◆ EXERCISE DESCRIPTION: I would like you to return all of the records exactly as they stand.

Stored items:
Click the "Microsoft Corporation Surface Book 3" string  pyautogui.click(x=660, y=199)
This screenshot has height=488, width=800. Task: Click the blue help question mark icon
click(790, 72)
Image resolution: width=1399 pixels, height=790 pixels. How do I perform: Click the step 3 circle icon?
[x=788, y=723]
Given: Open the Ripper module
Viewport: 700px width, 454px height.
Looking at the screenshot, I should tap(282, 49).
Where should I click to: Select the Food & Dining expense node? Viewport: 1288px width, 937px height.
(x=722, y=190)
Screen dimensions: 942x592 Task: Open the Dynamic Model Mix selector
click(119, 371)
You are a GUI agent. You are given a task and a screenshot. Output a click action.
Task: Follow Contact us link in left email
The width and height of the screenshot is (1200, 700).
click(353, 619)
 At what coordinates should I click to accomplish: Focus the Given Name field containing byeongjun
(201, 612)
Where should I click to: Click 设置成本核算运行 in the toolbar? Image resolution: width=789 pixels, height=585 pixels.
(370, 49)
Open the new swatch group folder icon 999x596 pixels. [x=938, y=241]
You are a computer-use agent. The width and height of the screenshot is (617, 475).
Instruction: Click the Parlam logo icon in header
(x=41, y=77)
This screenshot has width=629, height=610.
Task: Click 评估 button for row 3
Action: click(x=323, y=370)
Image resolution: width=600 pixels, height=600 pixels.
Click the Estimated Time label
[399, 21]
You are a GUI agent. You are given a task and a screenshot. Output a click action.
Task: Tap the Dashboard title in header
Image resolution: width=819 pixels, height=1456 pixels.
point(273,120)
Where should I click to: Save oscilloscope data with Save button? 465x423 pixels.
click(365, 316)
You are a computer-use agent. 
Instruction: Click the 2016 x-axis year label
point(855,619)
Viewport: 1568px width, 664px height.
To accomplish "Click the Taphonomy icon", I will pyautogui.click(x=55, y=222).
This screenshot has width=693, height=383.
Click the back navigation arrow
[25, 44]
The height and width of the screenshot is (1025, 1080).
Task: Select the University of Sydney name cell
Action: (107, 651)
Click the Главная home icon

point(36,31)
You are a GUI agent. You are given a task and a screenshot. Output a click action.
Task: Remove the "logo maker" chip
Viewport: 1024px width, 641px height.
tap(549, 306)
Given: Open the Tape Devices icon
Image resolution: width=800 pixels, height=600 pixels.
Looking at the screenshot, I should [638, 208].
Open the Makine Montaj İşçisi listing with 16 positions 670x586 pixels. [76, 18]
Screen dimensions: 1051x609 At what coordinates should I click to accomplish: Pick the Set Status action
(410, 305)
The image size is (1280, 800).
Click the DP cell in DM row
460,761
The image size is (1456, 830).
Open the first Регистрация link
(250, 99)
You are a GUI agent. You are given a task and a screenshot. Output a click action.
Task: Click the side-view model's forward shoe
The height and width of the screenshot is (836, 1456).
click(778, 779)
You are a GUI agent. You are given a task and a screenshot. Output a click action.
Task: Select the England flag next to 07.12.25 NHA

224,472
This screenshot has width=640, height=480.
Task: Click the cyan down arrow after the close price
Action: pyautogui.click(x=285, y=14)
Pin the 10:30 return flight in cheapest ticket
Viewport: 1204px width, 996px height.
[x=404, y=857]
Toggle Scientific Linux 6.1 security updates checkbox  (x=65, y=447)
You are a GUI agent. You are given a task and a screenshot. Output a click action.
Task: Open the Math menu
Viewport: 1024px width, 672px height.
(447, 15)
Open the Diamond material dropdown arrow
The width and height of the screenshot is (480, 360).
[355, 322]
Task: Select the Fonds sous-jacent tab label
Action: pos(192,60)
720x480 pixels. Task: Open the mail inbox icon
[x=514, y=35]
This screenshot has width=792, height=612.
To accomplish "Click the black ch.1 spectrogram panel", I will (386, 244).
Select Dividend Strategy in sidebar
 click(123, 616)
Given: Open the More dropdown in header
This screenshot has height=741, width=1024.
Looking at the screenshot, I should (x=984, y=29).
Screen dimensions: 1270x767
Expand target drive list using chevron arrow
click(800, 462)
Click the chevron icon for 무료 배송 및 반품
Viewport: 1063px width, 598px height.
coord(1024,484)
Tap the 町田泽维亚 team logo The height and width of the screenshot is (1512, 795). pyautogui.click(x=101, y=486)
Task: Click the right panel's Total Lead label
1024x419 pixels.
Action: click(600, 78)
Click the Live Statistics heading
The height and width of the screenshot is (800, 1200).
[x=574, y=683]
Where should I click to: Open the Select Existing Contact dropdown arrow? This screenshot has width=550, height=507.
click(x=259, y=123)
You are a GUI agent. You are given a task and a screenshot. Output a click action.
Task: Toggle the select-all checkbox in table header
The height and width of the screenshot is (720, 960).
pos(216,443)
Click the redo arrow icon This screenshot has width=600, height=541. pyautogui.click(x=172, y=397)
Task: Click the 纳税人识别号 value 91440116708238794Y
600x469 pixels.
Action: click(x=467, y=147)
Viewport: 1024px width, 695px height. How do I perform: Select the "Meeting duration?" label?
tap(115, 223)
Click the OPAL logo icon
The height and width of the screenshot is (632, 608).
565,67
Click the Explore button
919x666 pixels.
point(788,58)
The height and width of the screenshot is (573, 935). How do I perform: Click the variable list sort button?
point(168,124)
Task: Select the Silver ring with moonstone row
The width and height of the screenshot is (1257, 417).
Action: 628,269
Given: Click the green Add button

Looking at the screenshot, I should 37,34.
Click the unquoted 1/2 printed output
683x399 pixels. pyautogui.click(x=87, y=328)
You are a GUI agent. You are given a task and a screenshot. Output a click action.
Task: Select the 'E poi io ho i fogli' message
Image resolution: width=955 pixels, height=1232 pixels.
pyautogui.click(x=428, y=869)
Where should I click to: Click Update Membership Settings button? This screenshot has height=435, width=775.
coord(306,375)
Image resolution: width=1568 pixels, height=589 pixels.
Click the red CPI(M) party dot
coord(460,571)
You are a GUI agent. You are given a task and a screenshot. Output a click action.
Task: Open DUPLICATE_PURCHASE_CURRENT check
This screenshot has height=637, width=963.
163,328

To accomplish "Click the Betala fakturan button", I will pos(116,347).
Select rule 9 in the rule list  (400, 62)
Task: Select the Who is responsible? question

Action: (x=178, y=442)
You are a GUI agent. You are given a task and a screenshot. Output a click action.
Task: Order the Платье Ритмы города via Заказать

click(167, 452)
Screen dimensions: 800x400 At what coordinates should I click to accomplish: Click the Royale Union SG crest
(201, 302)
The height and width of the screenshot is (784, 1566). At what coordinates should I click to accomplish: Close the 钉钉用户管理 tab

◆ SOLUTION BELOW:
Click the "Microsoft Corporation Surface Book 3" string  pyautogui.click(x=660, y=199)
This screenshot has height=488, width=800. Task: Click the blue help question mark icon
click(790, 72)
Image resolution: width=1399 pixels, height=790 pixels. How do I perform: Click the step 3 circle icon?
[x=788, y=723]
Given: Open the Ripper module
Viewport: 700px width, 454px height.
Looking at the screenshot, I should tap(282, 49).
Where should I click to: Select the Food & Dining expense node? Viewport: 1288px width, 937px height.
(x=722, y=190)
Screen dimensions: 942x592 Task: Open the Dynamic Model Mix selector
click(119, 371)
You are a GUI agent. You are given a task and a screenshot. Output a click action.
Task: Follow Contact us link in left email
The width and height of the screenshot is (1200, 700).
click(353, 619)
 At what coordinates should I click to accomplish: Focus the Given Name field containing byeongjun
(201, 612)
Where should I click to: Click 设置成本核算运行 in the toolbar? Image resolution: width=789 pixels, height=585 pixels.
(370, 49)
Open the new swatch group folder icon 999x596 pixels. [x=938, y=241]
You are a computer-use agent. The width and height of the screenshot is (617, 475).
Instruction: Click the Parlam logo icon in header
(x=41, y=77)
This screenshot has width=629, height=610.
Task: Click 评估 button for row 3
Action: click(x=323, y=370)
Image resolution: width=600 pixels, height=600 pixels.
Click the Estimated Time label
[399, 21]
You are a GUI agent. You are given a task and a screenshot. Output a click action.
Task: Tap the Dashboard title in header
Image resolution: width=819 pixels, height=1456 pixels.
point(273,120)
Where should I click to: Save oscilloscope data with Save button? 465x423 pixels.
click(365, 316)
You are a computer-use agent. 
Instruction: Click the 2016 x-axis year label
point(855,619)
Viewport: 1568px width, 664px height.
To accomplish "Click the Taphonomy icon", I will pyautogui.click(x=55, y=222).
This screenshot has width=693, height=383.
Click the back navigation arrow
[25, 44]
The height and width of the screenshot is (1025, 1080).
Task: Select the University of Sydney name cell
Action: (107, 651)
Click the Главная home icon

point(36,31)
You are a GUI agent. You are given a task and a screenshot. Output a click action.
Task: Remove the "logo maker" chip
Viewport: 1024px width, 641px height.
tap(549, 306)
Given: Open the Tape Devices icon
Image resolution: width=800 pixels, height=600 pixels.
Looking at the screenshot, I should [638, 208].
Open the Makine Montaj İşçisi listing with 16 positions 670x586 pixels. [76, 18]
Screen dimensions: 1051x609 At what coordinates should I click to accomplish: Pick the Set Status action
(410, 305)
The image size is (1280, 800).
Click the DP cell in DM row
460,761
The image size is (1456, 830).
Open the first Регистрация link
(250, 99)
You are a GUI agent. You are given a task and a screenshot. Output a click action.
Task: Click the side-view model's forward shoe
The height and width of the screenshot is (836, 1456).
click(778, 779)
You are a GUI agent. You are given a task and a screenshot. Output a click action.
Task: Select the England flag next to 07.12.25 NHA

224,472
This screenshot has width=640, height=480.
Task: Click the cyan down arrow after the close price
Action: pyautogui.click(x=285, y=14)
Pin the 10:30 return flight in cheapest ticket
Viewport: 1204px width, 996px height.
[x=404, y=857]
Toggle Scientific Linux 6.1 security updates checkbox  (x=65, y=447)
You are a GUI agent. You are given a task and a screenshot. Output a click action.
Task: Open the Math menu
Viewport: 1024px width, 672px height.
(447, 15)
Open the Diamond material dropdown arrow
The width and height of the screenshot is (480, 360).
[355, 322]
Task: Select the Fonds sous-jacent tab label
Action: pos(192,60)
720x480 pixels. Task: Open the mail inbox icon
[x=514, y=35]
This screenshot has width=792, height=612.
To accomplish "Click the black ch.1 spectrogram panel", I will (386, 244).
Select Dividend Strategy in sidebar
 click(123, 616)
Given: Open the More dropdown in header
This screenshot has height=741, width=1024.
Looking at the screenshot, I should (x=984, y=29).
Screen dimensions: 1270x767
Expand target drive list using chevron arrow
click(800, 462)
Click the chevron icon for 무료 배송 및 반품
Viewport: 1063px width, 598px height.
coord(1024,484)
Tap the 町田泽维亚 team logo The height and width of the screenshot is (1512, 795). pyautogui.click(x=101, y=486)
Task: Click the right panel's Total Lead label
1024x419 pixels.
Action: click(600, 78)
Click the Live Statistics heading
The height and width of the screenshot is (800, 1200).
[x=574, y=683]
Where should I click to: Open the Select Existing Contact dropdown arrow? This screenshot has width=550, height=507.
click(x=259, y=123)
You are a GUI agent. You are given a task and a screenshot. Output a click action.
Task: Toggle the select-all checkbox in table header
The height and width of the screenshot is (720, 960).
pos(216,443)
Click the redo arrow icon This screenshot has width=600, height=541. pyautogui.click(x=172, y=397)
Task: Click the 纳税人识别号 value 91440116708238794Y
600x469 pixels.
Action: click(x=467, y=147)
Viewport: 1024px width, 695px height. How do I perform: Select the "Meeting duration?" label?
tap(115, 223)
Click the OPAL logo icon
The height and width of the screenshot is (632, 608).
565,67
Click the Explore button
919x666 pixels.
point(788,58)
The height and width of the screenshot is (573, 935). How do I perform: Click the variable list sort button?
point(168,124)
Task: Select the Silver ring with moonstone row
The width and height of the screenshot is (1257, 417).
Action: 628,269
Given: Click the green Add button

Looking at the screenshot, I should 37,34.
Click the unquoted 1/2 printed output
683x399 pixels. pyautogui.click(x=87, y=328)
You are a GUI agent. You are given a task and a screenshot. Output a click action.
Task: Select the 'E poi io ho i fogli' message
Image resolution: width=955 pixels, height=1232 pixels.
pyautogui.click(x=428, y=869)
Where should I click to: Click Update Membership Settings button? This screenshot has height=435, width=775.
coord(306,375)
Image resolution: width=1568 pixels, height=589 pixels.
Click the red CPI(M) party dot
coord(460,571)
You are a GUI agent. You are given a task and a screenshot. Output a click action.
Task: Open DUPLICATE_PURCHASE_CURRENT check
This screenshot has height=637, width=963.
163,328

To accomplish "Click the Betala fakturan button", I will pos(116,347).
Select rule 9 in the rule list  (400, 62)
Task: Select the Who is responsible? question

Action: (x=178, y=442)
You are a GUI agent. You are given a task and a screenshot. Output a click action.
Task: Order the Платье Ритмы города via Заказать

click(167, 452)
Screen dimensions: 800x400 At what coordinates should I click to accomplish: Click the Royale Union SG crest
(201, 302)
The height and width of the screenshot is (784, 1566). At what coordinates should I click to accomplish: Close the 钉钉用户管理 tab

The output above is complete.